### [Problem to solve]
Give back exactly the lines of the entries below from the line with "DMCA (11, 2156)" to the line with "最新の釣りニュース (252, 14)", inclusive, and only those.

### [Data in this exercise]
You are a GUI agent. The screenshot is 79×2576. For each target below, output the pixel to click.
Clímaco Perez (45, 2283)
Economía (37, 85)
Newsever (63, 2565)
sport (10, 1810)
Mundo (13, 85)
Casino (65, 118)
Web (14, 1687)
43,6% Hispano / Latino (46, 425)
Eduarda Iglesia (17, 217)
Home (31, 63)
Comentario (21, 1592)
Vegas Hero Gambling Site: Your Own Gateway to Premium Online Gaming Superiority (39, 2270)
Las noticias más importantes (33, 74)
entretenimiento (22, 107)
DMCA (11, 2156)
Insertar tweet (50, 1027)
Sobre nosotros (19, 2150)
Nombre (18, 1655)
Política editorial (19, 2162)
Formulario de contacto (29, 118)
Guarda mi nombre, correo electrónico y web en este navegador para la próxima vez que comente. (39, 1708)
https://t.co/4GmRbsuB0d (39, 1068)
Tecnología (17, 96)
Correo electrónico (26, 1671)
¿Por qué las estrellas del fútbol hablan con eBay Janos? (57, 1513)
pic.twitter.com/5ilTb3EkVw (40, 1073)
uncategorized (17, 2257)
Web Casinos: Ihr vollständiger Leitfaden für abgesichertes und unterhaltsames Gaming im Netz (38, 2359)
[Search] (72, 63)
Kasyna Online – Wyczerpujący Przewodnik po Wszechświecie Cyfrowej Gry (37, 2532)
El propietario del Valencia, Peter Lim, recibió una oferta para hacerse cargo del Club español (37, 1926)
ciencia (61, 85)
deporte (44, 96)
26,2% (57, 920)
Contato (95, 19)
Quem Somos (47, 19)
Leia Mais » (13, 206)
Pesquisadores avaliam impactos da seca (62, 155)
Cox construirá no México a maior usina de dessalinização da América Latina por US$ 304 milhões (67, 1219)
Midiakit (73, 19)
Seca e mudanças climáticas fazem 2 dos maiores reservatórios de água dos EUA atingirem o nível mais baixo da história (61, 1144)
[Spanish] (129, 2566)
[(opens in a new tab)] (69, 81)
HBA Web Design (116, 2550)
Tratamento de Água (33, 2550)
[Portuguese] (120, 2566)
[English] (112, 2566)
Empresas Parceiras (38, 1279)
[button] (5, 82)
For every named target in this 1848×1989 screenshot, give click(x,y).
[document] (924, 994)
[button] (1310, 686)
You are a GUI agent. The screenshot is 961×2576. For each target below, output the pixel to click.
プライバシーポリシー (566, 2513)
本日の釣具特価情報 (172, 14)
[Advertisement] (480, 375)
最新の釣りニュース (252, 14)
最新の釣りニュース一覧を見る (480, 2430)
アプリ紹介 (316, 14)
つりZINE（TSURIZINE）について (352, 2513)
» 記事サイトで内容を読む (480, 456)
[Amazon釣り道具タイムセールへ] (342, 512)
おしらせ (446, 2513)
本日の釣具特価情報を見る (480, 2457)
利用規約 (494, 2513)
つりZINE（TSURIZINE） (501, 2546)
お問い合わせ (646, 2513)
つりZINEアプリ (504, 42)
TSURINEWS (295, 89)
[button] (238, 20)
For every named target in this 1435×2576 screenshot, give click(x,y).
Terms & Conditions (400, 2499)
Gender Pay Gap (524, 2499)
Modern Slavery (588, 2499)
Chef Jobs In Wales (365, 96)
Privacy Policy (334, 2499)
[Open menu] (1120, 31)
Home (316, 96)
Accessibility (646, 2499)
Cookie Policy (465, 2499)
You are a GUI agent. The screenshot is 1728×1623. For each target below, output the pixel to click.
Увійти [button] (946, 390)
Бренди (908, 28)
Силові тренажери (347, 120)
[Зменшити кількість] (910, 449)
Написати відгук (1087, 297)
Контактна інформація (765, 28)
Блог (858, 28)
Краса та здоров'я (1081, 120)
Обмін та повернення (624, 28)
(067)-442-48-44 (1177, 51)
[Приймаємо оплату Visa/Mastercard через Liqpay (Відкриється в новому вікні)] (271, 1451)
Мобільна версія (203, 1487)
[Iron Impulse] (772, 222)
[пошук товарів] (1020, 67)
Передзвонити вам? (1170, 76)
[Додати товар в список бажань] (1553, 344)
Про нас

### [Answer to the problem]
DMCA (11, 2156)
Insertar tweet (50, 1027)
Sobre nosotros (19, 2150)
Nombre (18, 1655)
Política editorial (19, 2162)
Formulario de contacto (29, 118)
Guarda mi nombre, correo electrónico y web en este navegador para la próxima vez que comente. (39, 1708)
https://t.co/4GmRbsuB0d (39, 1068)
Tecnología (17, 96)
Correo electrónico (26, 1671)
¿Por qué las estrellas del fútbol hablan con eBay Janos? (57, 1513)
pic.twitter.com/5ilTb3EkVw (40, 1073)
uncategorized (17, 2257)
Web Casinos: Ihr vollständiger Leitfaden für abgesichertes und unterhaltsames Gaming im Netz (38, 2359)
[Search] (72, 63)
Kasyna Online – Wyczerpujący Przewodnik po Wszechświecie Cyfrowej Gry (37, 2532)
El propietario del Valencia, Peter Lim, recibió una oferta para hacerse cargo del Club español (37, 1926)
ciencia (61, 85)
deporte (44, 96)
26,2% (57, 920)
Contato (95, 19)
Quem Somos (47, 19)
Leia Mais » (13, 206)
Pesquisadores avaliam impactos da seca (62, 155)
Cox construirá no México a maior usina de dessalinização da América Latina por US$ 304 milhões (67, 1219)
Midiakit (73, 19)
Seca e mudanças climáticas fazem 2 dos maiores reservatórios de água dos EUA atingirem o nível mais baixo da história (61, 1144)
[Spanish] (129, 2566)
[(opens in a new tab)] (69, 81)
HBA Web Design (116, 2550)
Tratamento de Água (33, 2550)
[Portuguese] (120, 2566)
[English] (112, 2566)
Empresas Parceiras (38, 1279)
[button] (5, 82)
For every named target in this 1848×1989 screenshot, give click(x,y).
[document] (924, 994)
[button] (1310, 686)
You are a GUI agent. The screenshot is 961×2576. For each target below, output the pixel to click.
プライバシーポリシー (566, 2513)
本日の釣具特価情報 (172, 14)
[Advertisement] (480, 375)
最新の釣りニュース (252, 14)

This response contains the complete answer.